"Nettoyage" idéologique au sein de l'administration, décisions controversées affectant les minorités, choc libéral en vue pour l'économie: ceux qui réclamaient un changement radical pour la première puissance d'Amérique latine ont été servis.
Jair Bolsonaro, 63 ans, avait annoncé la couleur mardi lors de son discours d'investiture, promettant de "rétablir l'ordre" et de "libérer le peuple du socialisme et du politiquement correct".
Il n'a pas tardé à passer aux actes: dès le soir de son investiture, une ordonnance polémique mettait la démarcation de terres réservées aux tribus autochtones sous la responsabilité du ministère de l'Agriculture.
Une façon, selon ses détracteurs, de livrer les territoires ancestraux des Indiens du Brésil à l'appétit vorace de l'agro-négoce, dont l'influent lobby parlementaire a promis de soutenir le gouvernement au Congrès et a obtenu la nomination de sa cheffe de file comme ministre de l'Agriculture, Tereza Cristina.
"Nouvelle ère"
Mercredi, au lendemain de l'investiture du président, ses 22 ministres ont pris leurs fonctions, déterminés à se lancer dans une croisade contre la criminalité, la corruption et les idéologies progressistes.
"Je crois aux desseins de Dieu, qui a réuni cette équipe, a levé une armée", a affirmé Damares Alves, l'une des deux seules femmes du gouvernement, lors de son intronisation comme ministre de la Femme, de la Famille et des Droits de l'Homme.
Cette femme pasteur évangélique a suscité une avalanche de railleries sur les réseaux sociaux en affirmant que le Brésil entrait dans une "nouvelle ère" où "les garçons s'habillent en bleu et les filles en rose".
Le "nettoyage" idéologique annoncé prévoit le limogeage de tous les contractuels de l'administration publique qui ne seraient pas alignés sur la ligne officielle.
"On a l'impression que les membres du gouvernement ne savent pas quels sont les problèmes les plus sérieux du Brésil. Et quand ils touchent à des questions importantes, leurs réponses sont très simplistes", estime Maria Herminia Tavares de Almeida, politologue de l'Université de Sao Paulo (USP).
Autre mesure polémique cette semaine: une ordonnance qui stipule que le gouvernement pourra "superviser, coordonner, surveiller" les ONG.
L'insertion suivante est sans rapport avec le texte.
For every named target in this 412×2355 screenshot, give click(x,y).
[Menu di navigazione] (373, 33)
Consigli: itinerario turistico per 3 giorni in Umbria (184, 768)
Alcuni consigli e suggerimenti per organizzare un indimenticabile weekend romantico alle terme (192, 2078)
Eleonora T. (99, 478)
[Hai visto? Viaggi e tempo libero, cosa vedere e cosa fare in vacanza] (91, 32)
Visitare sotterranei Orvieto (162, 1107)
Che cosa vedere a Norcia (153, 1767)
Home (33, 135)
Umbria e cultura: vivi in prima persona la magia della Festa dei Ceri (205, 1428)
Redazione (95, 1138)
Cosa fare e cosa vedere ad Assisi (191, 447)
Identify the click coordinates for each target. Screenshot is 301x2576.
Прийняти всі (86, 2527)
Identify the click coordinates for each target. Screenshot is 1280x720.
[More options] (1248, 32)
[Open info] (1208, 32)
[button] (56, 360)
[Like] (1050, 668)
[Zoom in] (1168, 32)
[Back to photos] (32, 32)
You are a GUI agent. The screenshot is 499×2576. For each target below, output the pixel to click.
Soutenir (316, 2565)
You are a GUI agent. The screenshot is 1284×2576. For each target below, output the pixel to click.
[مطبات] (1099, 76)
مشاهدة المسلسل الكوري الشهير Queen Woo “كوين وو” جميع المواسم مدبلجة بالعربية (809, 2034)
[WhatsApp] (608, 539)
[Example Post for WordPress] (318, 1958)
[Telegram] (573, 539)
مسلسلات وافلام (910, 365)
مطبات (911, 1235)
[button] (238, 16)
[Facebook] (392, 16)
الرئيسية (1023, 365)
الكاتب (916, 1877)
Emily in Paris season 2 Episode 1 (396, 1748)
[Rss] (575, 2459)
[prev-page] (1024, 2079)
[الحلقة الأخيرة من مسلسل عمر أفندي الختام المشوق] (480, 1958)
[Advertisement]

De quoi susciter l'inquiétude des nombreuses associations de défense des droits de l'homme qui avaient averti dès la campagne électorale des risques pour la démocratie de l'arrivée au pouvoir d'un nostalgique de la dictature militaire (1964-1985).
"Lune de miel"
En revanche, les milieux d'affaires ont salué avec euphorie le discours d'intronisation du nouveau ministre de l'Économie Paulo Guedes, gourou ultra-libéral de Jair Bolsonaro. Ses priorités: réforme des retraites, réforme fiscale et privatisations.
Pour lui, la réforme des retraites est le "premier et plus grand défi" du gouvernement, qui garantira "dix ans de croissance soutenue" si elle est approuvée "en deux ou trois mois".
Elle est cruciale pour réduire la dette gigantesque du Brésil, le système de répartition étant très généreux dans un pays de 210 millions d'habitants qui vieillit.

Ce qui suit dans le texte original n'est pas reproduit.